The study tracked 325 women who described their diets in a questionnaire and then went on to pursue reproduction assistance. The researchers analyzed which of the women went on to get pregnant and have a baby, and how many fruits and vegetables they had reported eating, using a database from the US Department of Agriculture to determine those foods that tend to harbor the most pesticide residues.
Among the volunteers, 228 had a baby, but the odds of having a child were greater among women who ate fewer fruits and vegetables with high pesticide residues. Consumption of fruits and veggies with low traces of pesticide did not correlation with fertility.
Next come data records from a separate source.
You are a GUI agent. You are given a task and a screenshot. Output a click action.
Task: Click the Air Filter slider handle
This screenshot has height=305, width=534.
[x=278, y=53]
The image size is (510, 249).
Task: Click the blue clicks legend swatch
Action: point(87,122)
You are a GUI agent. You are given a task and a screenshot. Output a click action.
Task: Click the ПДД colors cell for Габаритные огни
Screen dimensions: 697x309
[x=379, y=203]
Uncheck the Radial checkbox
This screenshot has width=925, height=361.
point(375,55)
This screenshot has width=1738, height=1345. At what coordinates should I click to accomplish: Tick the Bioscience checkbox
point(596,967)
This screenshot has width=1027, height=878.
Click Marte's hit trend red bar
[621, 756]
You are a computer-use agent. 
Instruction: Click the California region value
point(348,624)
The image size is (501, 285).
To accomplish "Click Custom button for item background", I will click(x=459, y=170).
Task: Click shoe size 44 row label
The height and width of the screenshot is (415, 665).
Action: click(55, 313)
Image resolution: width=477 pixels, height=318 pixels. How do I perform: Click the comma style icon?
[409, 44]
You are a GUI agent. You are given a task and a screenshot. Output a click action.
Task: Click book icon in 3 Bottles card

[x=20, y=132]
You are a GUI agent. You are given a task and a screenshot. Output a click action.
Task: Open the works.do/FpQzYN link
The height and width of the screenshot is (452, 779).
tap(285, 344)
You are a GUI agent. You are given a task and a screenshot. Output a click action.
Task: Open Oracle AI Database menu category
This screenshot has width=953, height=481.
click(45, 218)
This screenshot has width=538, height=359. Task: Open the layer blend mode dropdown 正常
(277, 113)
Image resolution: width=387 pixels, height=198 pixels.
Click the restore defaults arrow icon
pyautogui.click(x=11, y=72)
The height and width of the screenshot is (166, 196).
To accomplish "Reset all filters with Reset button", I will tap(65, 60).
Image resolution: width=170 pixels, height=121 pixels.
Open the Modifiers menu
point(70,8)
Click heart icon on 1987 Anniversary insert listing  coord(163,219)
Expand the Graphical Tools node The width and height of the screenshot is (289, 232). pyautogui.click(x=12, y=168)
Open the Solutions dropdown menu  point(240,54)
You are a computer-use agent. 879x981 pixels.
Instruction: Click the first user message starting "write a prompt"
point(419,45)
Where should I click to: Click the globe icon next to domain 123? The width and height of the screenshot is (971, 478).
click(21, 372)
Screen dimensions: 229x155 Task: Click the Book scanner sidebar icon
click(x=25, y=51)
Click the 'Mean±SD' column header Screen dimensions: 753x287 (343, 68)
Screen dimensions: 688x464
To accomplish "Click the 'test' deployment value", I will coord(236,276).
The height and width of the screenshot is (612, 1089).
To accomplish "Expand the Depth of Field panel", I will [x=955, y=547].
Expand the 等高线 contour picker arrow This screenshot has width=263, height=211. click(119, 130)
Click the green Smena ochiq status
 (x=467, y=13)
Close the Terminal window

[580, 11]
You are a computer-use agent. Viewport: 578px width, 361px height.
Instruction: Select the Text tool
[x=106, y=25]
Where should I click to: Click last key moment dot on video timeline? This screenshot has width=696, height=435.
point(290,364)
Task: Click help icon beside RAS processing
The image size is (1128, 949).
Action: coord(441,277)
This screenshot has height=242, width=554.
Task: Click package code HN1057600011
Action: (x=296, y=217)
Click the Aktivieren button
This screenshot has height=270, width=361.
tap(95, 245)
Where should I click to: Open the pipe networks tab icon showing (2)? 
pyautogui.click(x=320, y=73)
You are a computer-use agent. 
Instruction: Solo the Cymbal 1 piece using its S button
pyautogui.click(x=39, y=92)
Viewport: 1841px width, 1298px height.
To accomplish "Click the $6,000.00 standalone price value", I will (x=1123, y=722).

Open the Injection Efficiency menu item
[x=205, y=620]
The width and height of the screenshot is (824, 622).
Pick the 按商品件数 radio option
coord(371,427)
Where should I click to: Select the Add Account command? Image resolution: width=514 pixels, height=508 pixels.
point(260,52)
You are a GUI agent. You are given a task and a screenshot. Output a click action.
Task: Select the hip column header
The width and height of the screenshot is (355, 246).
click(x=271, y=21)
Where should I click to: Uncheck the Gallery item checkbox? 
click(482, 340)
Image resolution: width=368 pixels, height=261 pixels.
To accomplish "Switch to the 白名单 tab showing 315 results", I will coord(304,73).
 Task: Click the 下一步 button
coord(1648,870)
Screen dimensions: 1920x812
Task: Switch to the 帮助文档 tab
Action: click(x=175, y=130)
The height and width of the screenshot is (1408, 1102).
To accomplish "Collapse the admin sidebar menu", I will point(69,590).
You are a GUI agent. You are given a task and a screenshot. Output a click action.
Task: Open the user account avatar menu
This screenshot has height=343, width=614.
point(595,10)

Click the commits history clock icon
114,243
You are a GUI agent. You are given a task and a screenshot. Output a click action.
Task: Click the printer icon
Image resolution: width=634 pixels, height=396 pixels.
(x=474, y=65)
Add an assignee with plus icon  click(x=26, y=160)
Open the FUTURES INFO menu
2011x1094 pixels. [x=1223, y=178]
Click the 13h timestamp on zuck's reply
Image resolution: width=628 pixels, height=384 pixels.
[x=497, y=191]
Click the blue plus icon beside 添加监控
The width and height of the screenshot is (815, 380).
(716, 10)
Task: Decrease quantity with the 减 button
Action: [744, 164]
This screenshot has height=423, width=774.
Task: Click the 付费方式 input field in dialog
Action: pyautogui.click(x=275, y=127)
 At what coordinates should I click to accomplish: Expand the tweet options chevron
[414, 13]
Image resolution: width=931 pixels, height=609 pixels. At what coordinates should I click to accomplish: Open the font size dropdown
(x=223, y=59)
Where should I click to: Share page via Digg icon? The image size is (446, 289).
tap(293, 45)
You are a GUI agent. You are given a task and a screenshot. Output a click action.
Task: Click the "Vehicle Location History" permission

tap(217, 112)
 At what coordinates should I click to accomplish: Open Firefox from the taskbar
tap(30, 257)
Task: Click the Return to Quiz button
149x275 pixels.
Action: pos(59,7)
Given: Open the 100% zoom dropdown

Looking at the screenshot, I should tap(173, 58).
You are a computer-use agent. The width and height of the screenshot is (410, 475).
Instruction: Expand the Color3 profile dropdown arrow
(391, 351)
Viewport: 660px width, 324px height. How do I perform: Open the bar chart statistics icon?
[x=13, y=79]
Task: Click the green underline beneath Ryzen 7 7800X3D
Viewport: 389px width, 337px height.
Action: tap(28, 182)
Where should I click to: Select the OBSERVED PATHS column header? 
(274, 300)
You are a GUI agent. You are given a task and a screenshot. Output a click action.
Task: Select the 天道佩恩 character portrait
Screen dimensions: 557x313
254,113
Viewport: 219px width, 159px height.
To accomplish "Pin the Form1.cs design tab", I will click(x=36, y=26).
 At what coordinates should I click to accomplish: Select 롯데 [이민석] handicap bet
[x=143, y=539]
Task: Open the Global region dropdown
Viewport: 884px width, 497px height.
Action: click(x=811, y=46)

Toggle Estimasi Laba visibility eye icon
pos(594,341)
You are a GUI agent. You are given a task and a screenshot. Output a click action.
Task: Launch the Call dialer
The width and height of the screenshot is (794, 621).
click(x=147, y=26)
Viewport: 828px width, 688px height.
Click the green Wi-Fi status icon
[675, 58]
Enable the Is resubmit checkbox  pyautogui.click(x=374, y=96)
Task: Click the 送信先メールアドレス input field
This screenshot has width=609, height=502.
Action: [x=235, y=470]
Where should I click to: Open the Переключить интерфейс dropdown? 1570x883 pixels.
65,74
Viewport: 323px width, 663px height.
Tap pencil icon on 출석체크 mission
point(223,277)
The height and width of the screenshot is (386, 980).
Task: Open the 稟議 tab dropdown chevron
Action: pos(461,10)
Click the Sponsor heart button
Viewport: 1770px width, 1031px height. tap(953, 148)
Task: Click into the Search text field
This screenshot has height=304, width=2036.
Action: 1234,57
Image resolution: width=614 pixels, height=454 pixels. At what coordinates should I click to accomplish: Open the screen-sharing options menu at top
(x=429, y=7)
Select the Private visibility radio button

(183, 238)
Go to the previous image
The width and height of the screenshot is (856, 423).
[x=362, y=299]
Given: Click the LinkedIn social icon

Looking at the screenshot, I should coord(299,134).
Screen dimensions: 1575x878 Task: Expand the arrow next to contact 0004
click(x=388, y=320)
“I was always skeptical that pesticide residues in foods would have any impact on health whatsoever,” coauthor Jorge Chavarro, an associate professor of nutrition and epidemiology at Harvard T. H. Chan School of Public Health, tells Time. “So when we started doing this work a couple of years ago, I thought we were not going to find anything. I was surprised to see anything as far as health outcomes are concerned.”
Alan Copperman, the director of reproductive endocrinology for the Icahn School of Medicine at Mount Sinai in New York City, notes in an interview with HealthDay that animal studies have found that pesticides can act as endocrine disruptors. However, he cautioned about drawing causative links from this study.
“I would not conclude that a patient should only be eating organically grown fruits and vegetables,” Copperman tells Health Day. “If she eats something not organically grown, she will not be harming herself, her pregnancy or her future child. That would be a huge jump from this article.”